BC NDP Leader Adrian Dix met two of the party’s three nomination candidates for the Chilliwack-Hope byelection before fielding media questions Thursday.
“We’re having a nomination contest, we’re not appointing a candidate,” Dix told reporters, referring to the single candidate acclaimed for the BC Conservative Party and the one BC Liberal so far who has declared his candidacy.
The official resignation this week of BC Liberal MLA Barry Penner has started the clock ticking on a byelection that must be held within the next six months.
Dix said the byelection contest builds voter interest in the party, and will hopefully push this riding into the NDP column and keep it there in the next provincial election in May, 2013.

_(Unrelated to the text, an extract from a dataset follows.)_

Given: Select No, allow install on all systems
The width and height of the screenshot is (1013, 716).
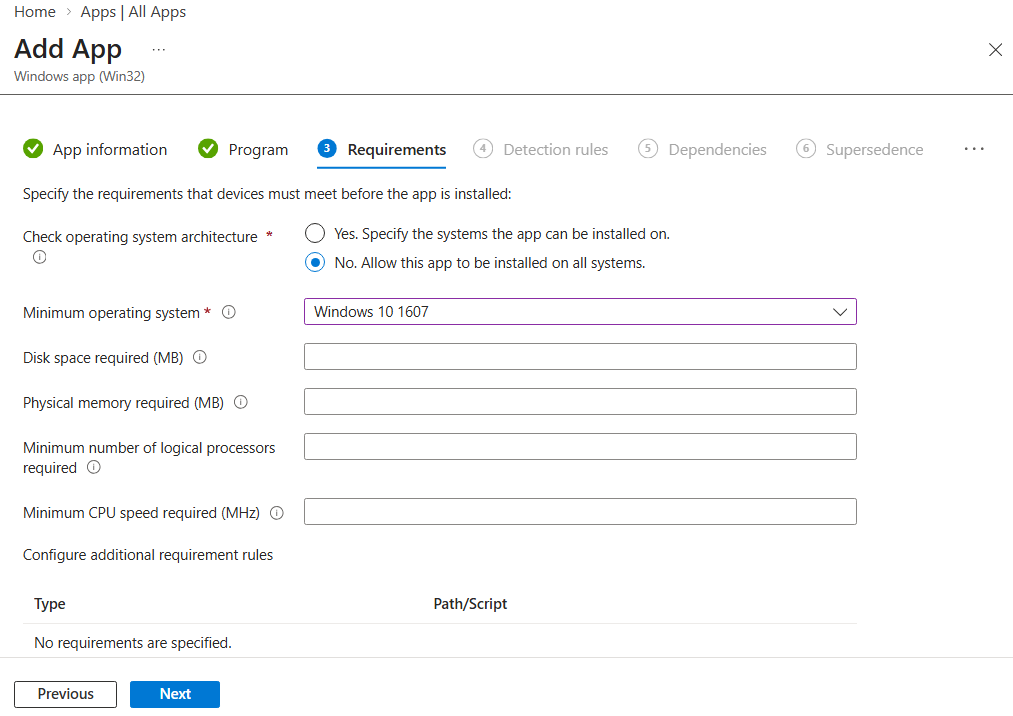Looking at the screenshot, I should 315,263.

But it appears the party is not going to rely on splitting the conservative vote, in this traditionally conservative riding, to pull off either victory.
“I think the way you win elections is to win votes for yourself,” he said, by talking about issues that concern voters, rather than launching attack ads against rival politicians as the BC Liberals have done.
“We intend to respond in a positive way and talk about issues,” Dix said.
Byelection candidates Kathleen Stephany, Dennis Anderson and Gwen O’Mahony have been stumping for votes at small “coffee klatches” held at members’ homes. The nomination meeting takes place Jan. 28 at the Mt. Cheam Lions Club Hall, not the Landing Sports Centre as announced earlier.
Stephany was taking care of an ailing parent and did not attend the Thursday meeting with Dix.
O’Mahony said the candidates “squared off” at the coffee klatches held in Harrison, Agassiz and Chilliwack, but “it’s always a little different going against a team member … what (winning the nomination) comes down to is presentation.”
O’Mahony pointed out that she is “fresh from the trenches” of two election campaigns and has won the highest percentage of votes the party has obtained in this riding so far.
Adamson stressed his firsthand experience in government as he is starting his second term in elected office as the electoral area director for Yale at the Fraser Valley Regional District board.
“I know the issues, I’ve made the tough decisions,” he said.
Adamson pointed out his strength as a populist politician, which he believes will attract BC Liberals to the NDP side of the ledger in upcoming elections.
“I had a BC Liberal tell me yesterday, they’re going to vote for me because they like me, they like what I’ve done as the (Yale) area director, so they’re going to vote NDP, even though they’re Liberal.”